Today marks the first day that CO301D students are providing Morning Pages prompts, and you can see from the one below that they’re already off to a good start:
“I was asked to share my story, my concerns, and my beliefs about education. No one outside my family had ever asked me about my outlook on education. I realized I had a voice – an authentic, small but strong voice with a valuable perspective on students’ needs. Somehow I understood how to paint a picture with words, a picture that pulls people into my world with students.” (Crabtree). Both the Ally and Advocate badges inspire different reactions within each of us, but we all have a unique voice to share these reactions. How can you act as a leader within your current community? Your future community/schooling system? Think of the ways you can use your voice to share your thoughts and inspire change within all aspects of life as well as the education system. What will you do?
Today, maybe the best part of my day will be sitting here in this room writing with these human beings who have become dear to me in the course of this semester. As we’ve been working on their digital badges and they’ve made a couple of presentations to push out their learning, I’ve been inspired by their courage and candor. They’ve made me feel hopeful about the future of our profession, and I’ve gotta admit that in light of external demands on the national level (and even the local level), it’s been hard to feel hopeful.

◇ ◇ ◇ ◇ ◇

What this task involves
Extend the post about Morning Pages with CO301D students past its final sentence, keeping the same first-person voice.

Records shown
◇ ◇ ◇ ◇ ◇

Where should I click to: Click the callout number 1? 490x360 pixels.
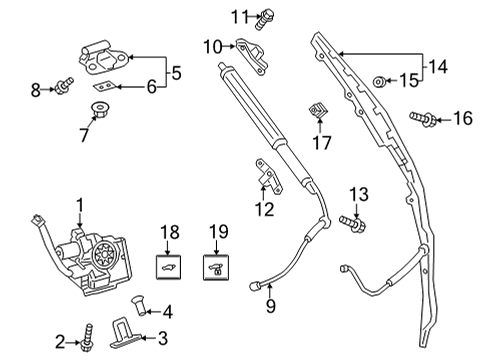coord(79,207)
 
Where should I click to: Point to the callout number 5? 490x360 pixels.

◇ ◇ ◇ ◇ ◇

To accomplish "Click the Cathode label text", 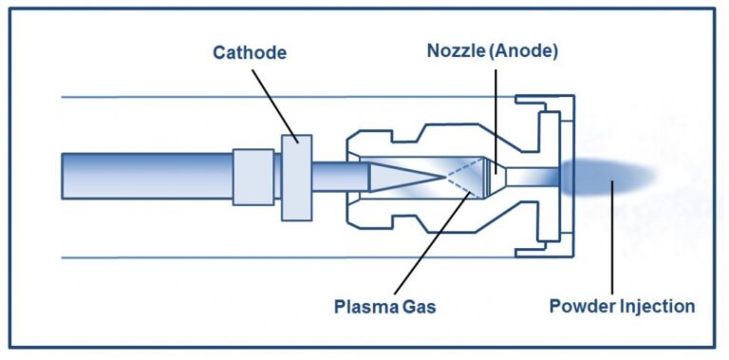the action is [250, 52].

◇ ◇ ◇ ◇ ◇

Answer to the problem
But you know what, they have embraced teaching as a vocation, not just a 9-5 job (which actually is way longer than that for English teachers.) The word “vocation” comes from the Latin verb “vocare,” which means “to call forth.” Most days, they’re feeling called forth into this difficult, beautiful profession because they had teachers who were as well.
I’m working on another book right now that’s focused on vulnerable learning and teaching. The chapter at hand is one on mindfulness, and yesterday, I wrote about setting your “stubborn intention,” the one that will serve as a lodestar to guide your work with teachers and colleagues, the one that you will come back to when it just doesn’t seem worth the labor anymore.
And it will feel that way. I can promise you that. But I still can’t give up the idea of my stubborn intention that I, as a literacy teacher can teach in ways that will make the world better and that will help my students do the same.
Part of that is not “empowering” them to share their voices, but helping them to recognize that they already have the agency to do so. They can use their literacy tools to critique inequitable structures so that the “moral arc of the universe will bend toward justice,” as Martin Luther King, Jr., said on multiple occasions.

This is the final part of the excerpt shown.